Der kleine bescheiden operierende Bundesverband Lebensrecht (BvL), ein Dachverband der Lebensrechtsbewegungen, verhindert seit einigen Jahren den völligen Verzicht auf Öffentlichkeit bei der Eröffnung der Woche für das Leben. Mit einer begleitenden Fachtagung, die zeitnah am Ort der Eröffnung stattfindet und getragen wird von namhaften Referenten, lockt interessierte Teilnehmer an. Der Eröffnungsgottesdienst und die offizielle Veranstaltung von DBK und EKD sind sterbenslangweilig, weil sie niedrigst möglichen Konsens realisieren müssen. Die EKD wäre sonst längst ausgestiegen. Moraltheologisch kann die EKD die Woche für das Leben im Grunde gar nicht mehr mittragen. Es ist ein ökumenisches Klammern aneinander, welches die Woche für das Leben noch nicht sterben läßt. Sie liegt aber seit Jahren auf der Intensivstation.

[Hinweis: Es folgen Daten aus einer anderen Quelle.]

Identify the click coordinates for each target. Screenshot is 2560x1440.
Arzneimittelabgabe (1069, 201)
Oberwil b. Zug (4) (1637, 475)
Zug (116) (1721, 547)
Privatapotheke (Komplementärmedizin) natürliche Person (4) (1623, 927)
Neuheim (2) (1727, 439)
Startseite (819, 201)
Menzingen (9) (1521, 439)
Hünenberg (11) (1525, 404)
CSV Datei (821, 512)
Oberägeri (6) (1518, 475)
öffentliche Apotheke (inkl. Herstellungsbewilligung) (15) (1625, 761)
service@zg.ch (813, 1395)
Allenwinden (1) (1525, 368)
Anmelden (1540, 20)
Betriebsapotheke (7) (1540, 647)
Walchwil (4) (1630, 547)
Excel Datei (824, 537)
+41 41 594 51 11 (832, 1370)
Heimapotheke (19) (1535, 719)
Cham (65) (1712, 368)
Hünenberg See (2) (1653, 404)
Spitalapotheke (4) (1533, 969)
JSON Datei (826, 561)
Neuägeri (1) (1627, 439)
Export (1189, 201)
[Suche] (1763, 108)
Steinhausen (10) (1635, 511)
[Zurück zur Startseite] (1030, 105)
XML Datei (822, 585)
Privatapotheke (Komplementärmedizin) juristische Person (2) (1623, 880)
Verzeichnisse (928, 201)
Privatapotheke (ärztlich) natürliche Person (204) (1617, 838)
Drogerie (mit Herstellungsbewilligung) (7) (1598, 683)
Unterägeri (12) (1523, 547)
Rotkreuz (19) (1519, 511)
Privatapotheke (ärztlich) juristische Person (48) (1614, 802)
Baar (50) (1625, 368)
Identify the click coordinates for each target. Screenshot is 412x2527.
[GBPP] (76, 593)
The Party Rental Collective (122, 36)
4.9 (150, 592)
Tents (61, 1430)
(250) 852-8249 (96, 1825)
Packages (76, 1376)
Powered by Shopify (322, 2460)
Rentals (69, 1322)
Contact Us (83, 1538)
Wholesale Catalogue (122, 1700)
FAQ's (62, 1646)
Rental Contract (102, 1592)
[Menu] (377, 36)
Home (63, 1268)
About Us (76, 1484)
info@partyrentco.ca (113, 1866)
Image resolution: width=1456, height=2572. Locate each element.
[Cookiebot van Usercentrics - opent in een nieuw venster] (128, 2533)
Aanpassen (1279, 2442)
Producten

Einer engeren Zusammenarbeit mit dem BvL verschließen sich die Organisatoren der Woche für das Leben rigoros. Zu viele inhaltliche Animositäten und die Gefahr, daß sich die EKD dann wirklich verabschiedet, verhindern unterm Strich jedoch eine größere Klarheit. Weitere Brisanz erlangt die Woche für das Leben dadurch, daß man in Frankreich bereits nicht mehr über Abtreibung angemessen aufklären kann. Ein neues Gesetz verbietet dies.

In Deutschland können wir noch offen reden und offen aufklären. Das Zaudern der Kirche in der Öffentlichkeit macht es immer schwerer, offensiv für den Schutz des menschlichen Lebens einzutreten. Das Leben ist wichtiger als Ökumene. Da bräuchte es vielleicht mal einen klaren Schnitt. Damit das Zeugnis für das Leben nicht verdunkelt wird, müssten Kirchen und BvL ein paar Schritte aufeinander zugehen. Die Teilnahme von Bischöfen am Marsch für das Leben ist ein Schritt in die richtige Richtung. Die Einbindung des BvL in Organisation der bundesweiten Woche für das Leben wäre ein weiterer guter Schritt. Hoffnung ist auch ein Aspekt von Leben, der schützenswert ist.